経営費用論(読み)けいえいひようろん(その他表記)Kostentheorie ドイツ語

日本大百科全書(ニッポニカ) 「経営費用論」の意味・わかりやすい解説

経営費用論
けいえいひようろん
Kostentheorie ドイツ語

企業の経営活動における費用の態様とその法則を研究する理論。技術的な原価計算を深化させ、その根底にある経営現象を費用面から考察するもので、主としてドイツで発達した。経営費用論には、(1)費用を生産量の関数として把握する狭義費用理論と、(2)費用・価格・収益を生産量の関数として把握する広義費用理論とがあり、さらに後者は、経営目標の内容を利潤とするか経営成果とするか、また、経営目標の水準を極大化原理とするか満足化原理とするかによって、4種に分けられる。しかし、現存する有力な理論は、E・シュマーレンバハからK・メレロビッツに至る伝統的費用理論ないし収益法則的費用理論と、E・グーテンベルクによる近代的費用理論ないし適応的費用理論の両者である。

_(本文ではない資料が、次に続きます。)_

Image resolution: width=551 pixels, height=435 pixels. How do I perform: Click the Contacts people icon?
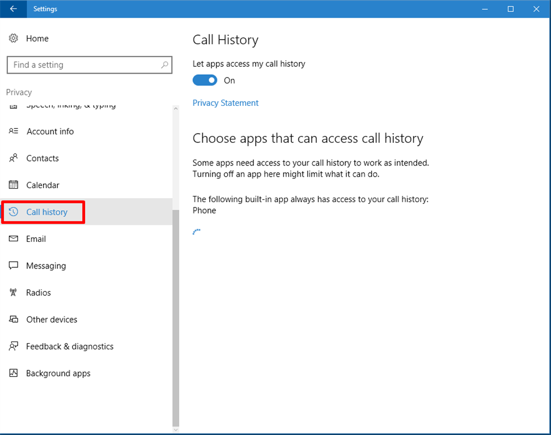[x=14, y=159]

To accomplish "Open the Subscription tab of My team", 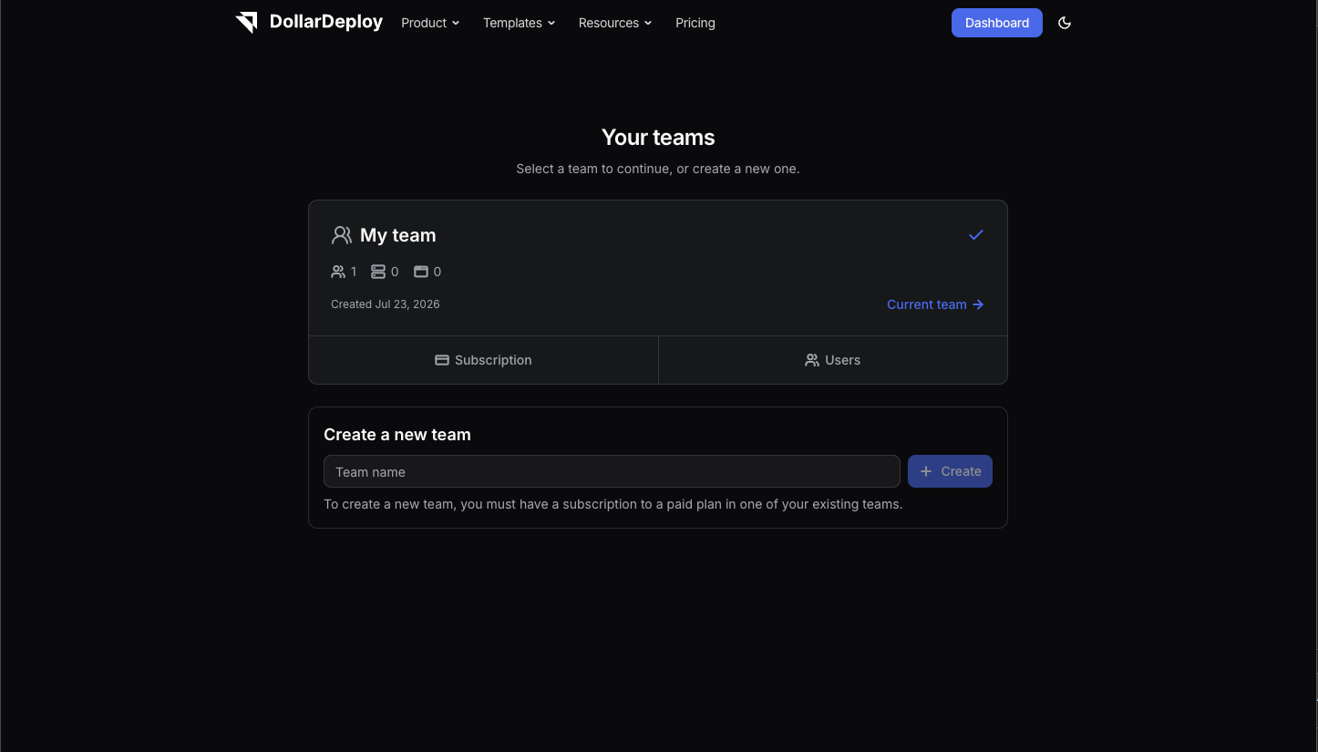I will 484,360.
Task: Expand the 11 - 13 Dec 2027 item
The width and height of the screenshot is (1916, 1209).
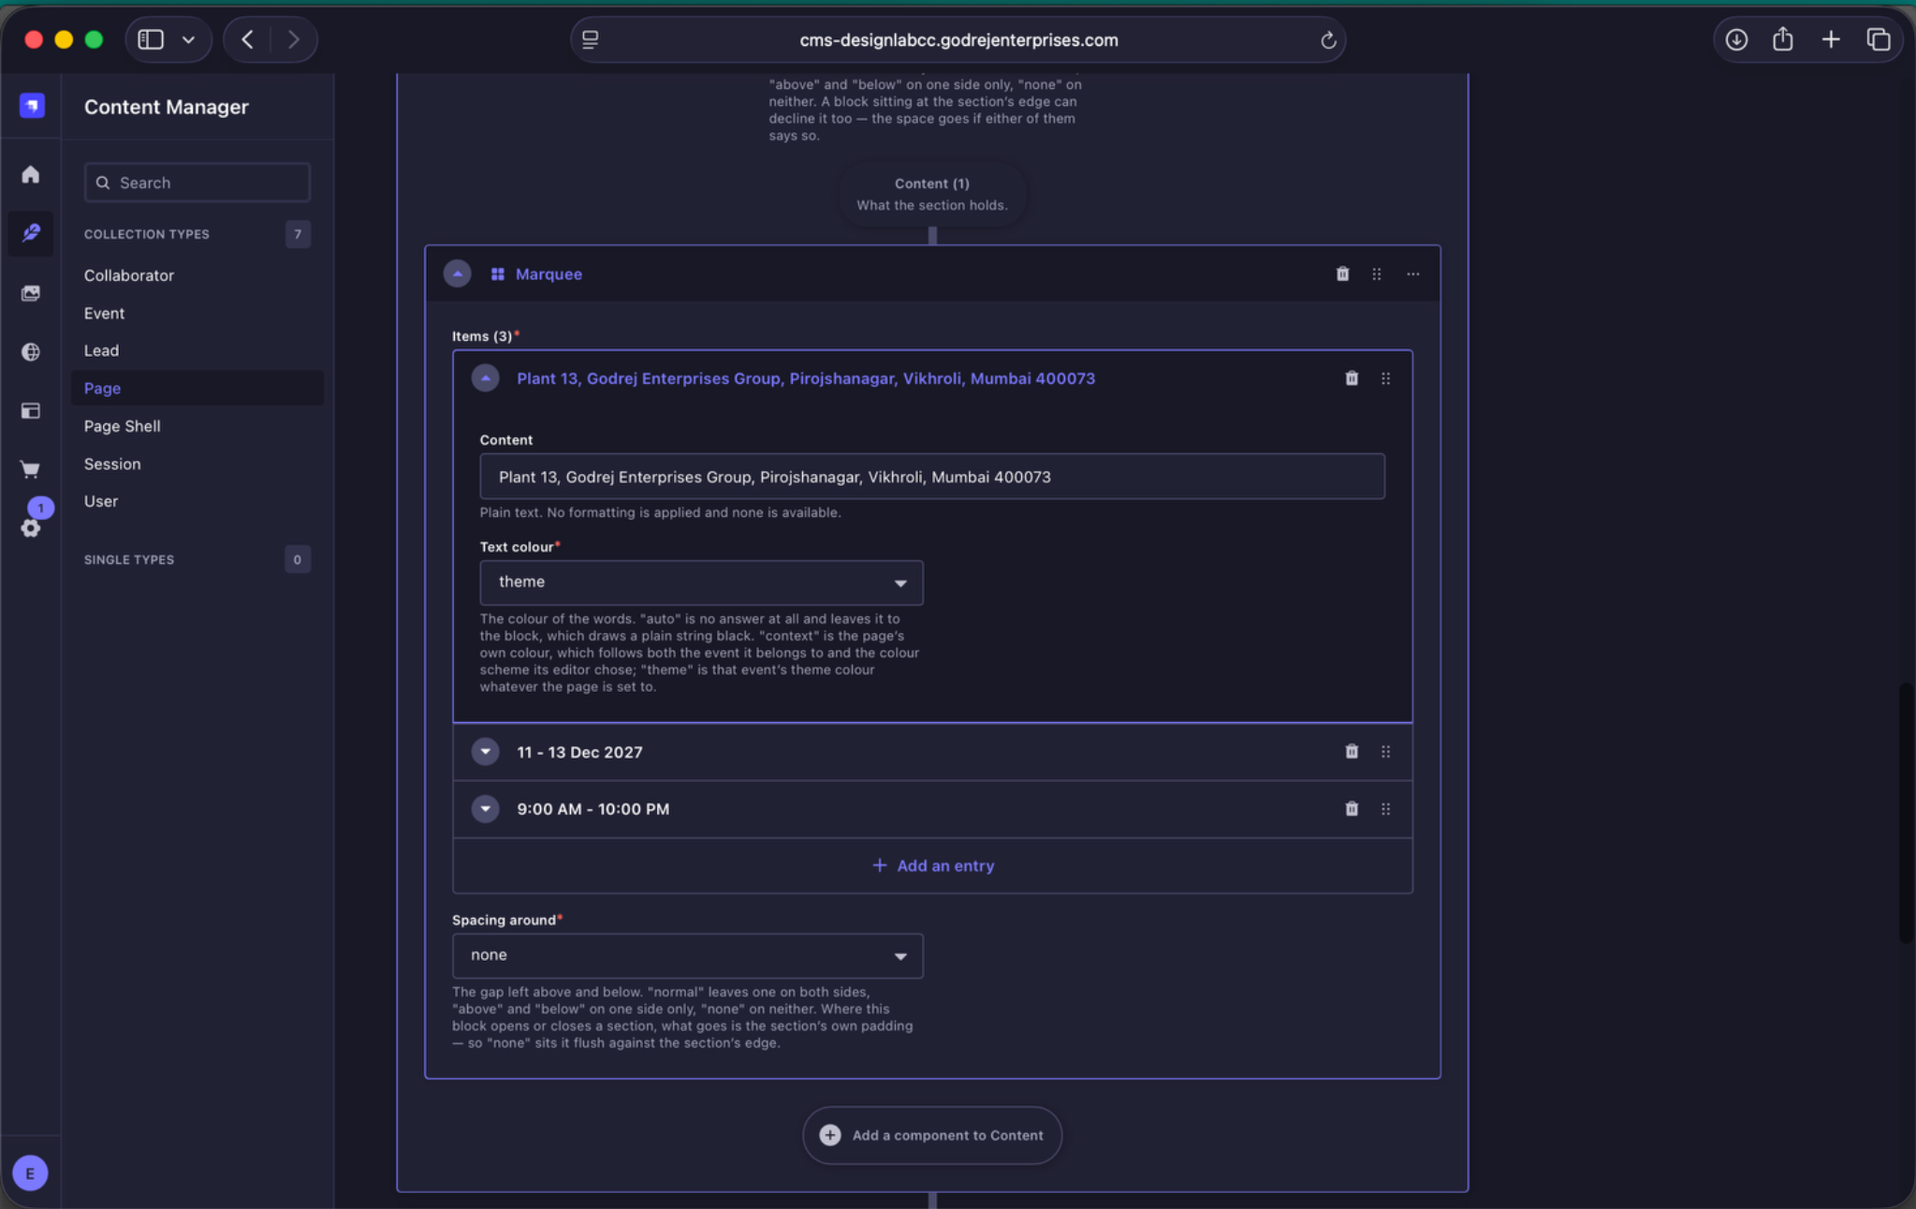Action: (485, 751)
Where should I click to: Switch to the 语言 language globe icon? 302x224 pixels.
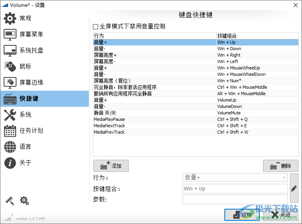(10, 147)
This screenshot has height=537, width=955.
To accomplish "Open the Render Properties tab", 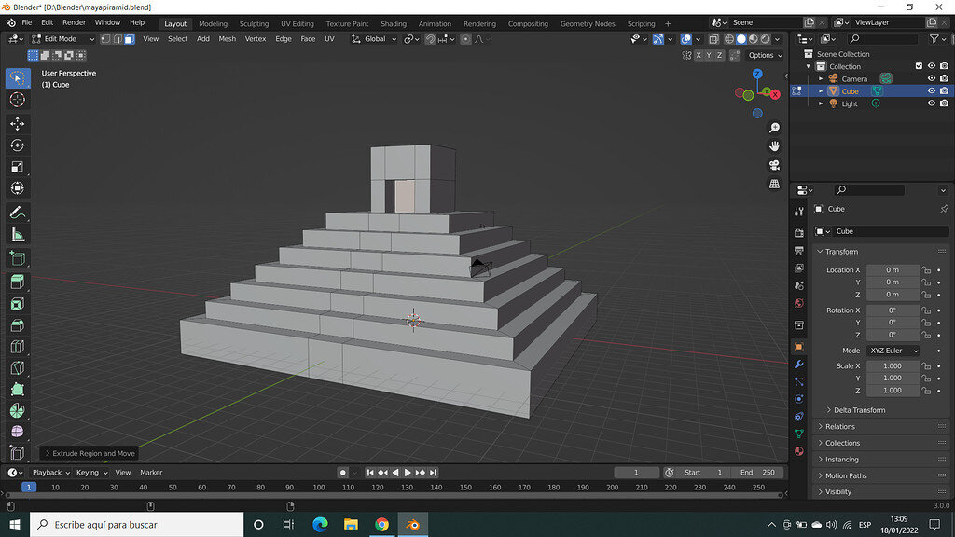I will point(799,231).
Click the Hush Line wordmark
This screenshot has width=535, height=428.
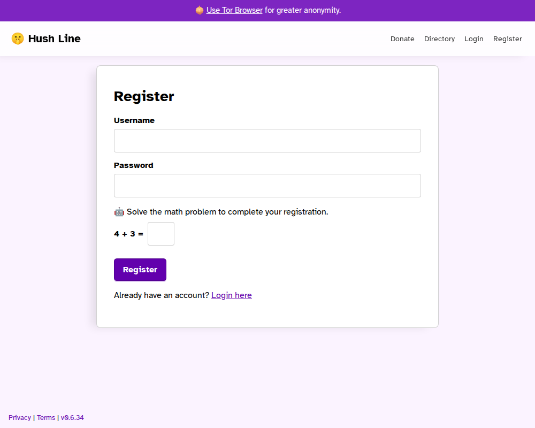[x=54, y=39]
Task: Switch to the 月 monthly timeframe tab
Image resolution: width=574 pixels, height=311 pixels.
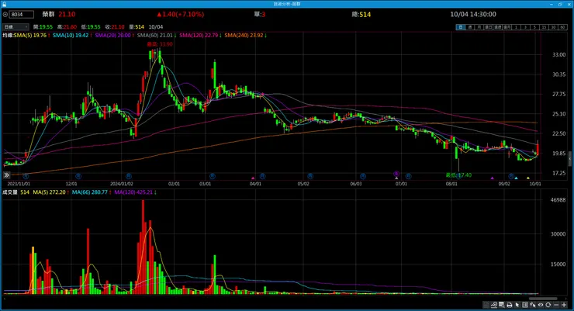Action: point(479,26)
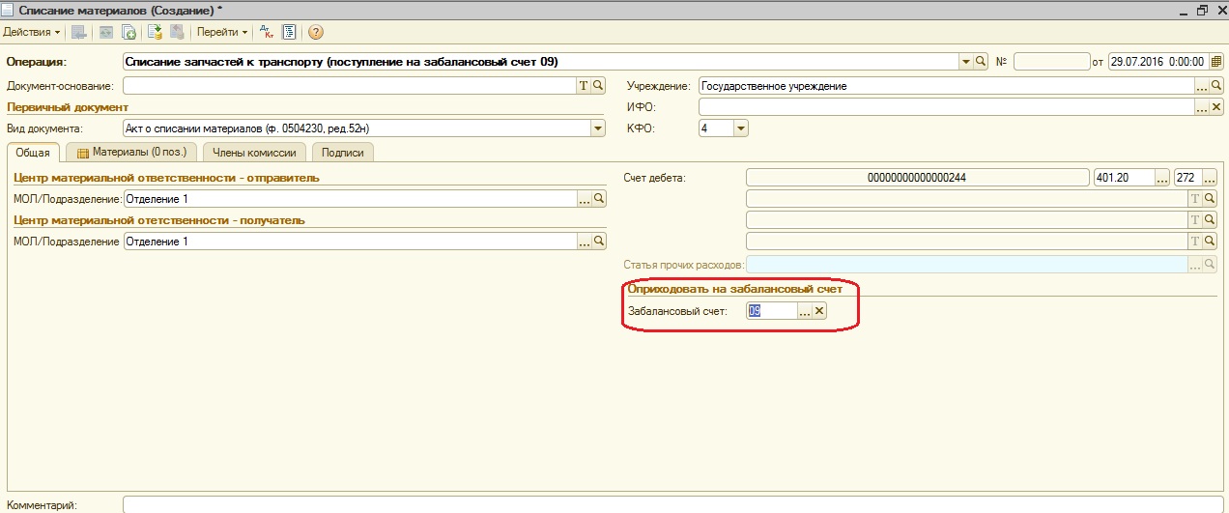1229x513 pixels.
Task: Click into the Комментарий input field
Action: (x=667, y=504)
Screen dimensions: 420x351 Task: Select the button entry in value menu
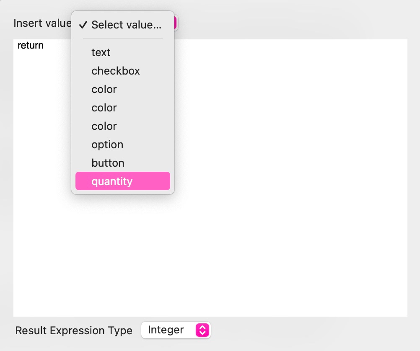click(x=108, y=163)
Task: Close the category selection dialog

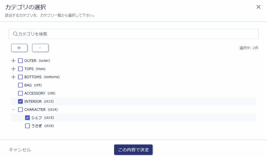Action: [x=258, y=7]
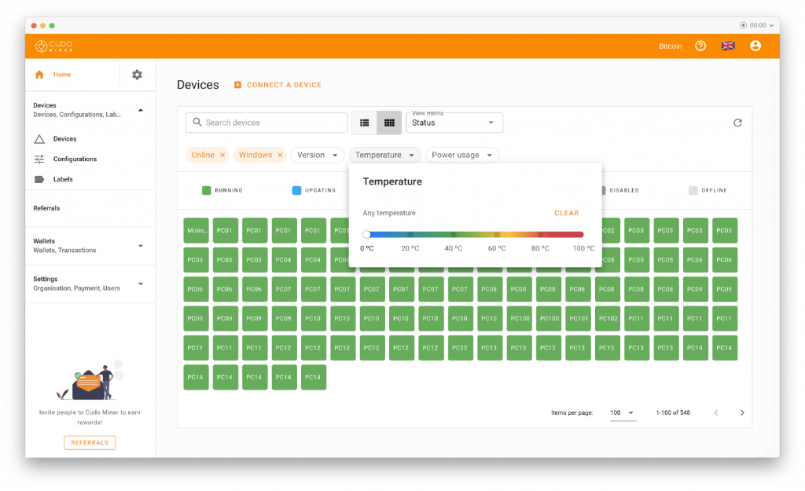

 収益法則的費用理論は広義費用理論の一種で、利潤極大化原理による経営目標を想定している。適応的費用理論の内容の大部分は狭義費用理論になっているが、根本的立場は収益法則的費用理論と同じである。両者の相違は、その名称が示すように、費用現象のとらえ方にある。まず収益法則的費用理論では、固定費変動費に大別される総費用は、生産量ないし操業度の上昇につれ、収益法則(収穫逓減(ていげん)法則に同じ)に従い、逓減比例逓増のS字状経過をとって増加する。これから、平均費、限界費、平均変動費などが導き出され、平均変動費が最小となる最低操業度、平均費の最小となる最適操業度、限界費と価格(限界収益)が一致する最有利操業度が決定される。最低操業度は価格下限を、最適操業度は単位利潤の最大になる生産量を、最有利操業度は利潤総額が最大になる生産量を示し、それぞれ政策の基礎を提供する。これらは、規模一定とした短期理論であるが、これを拡大して、規模の費用現象を扱う長期理論が展開される。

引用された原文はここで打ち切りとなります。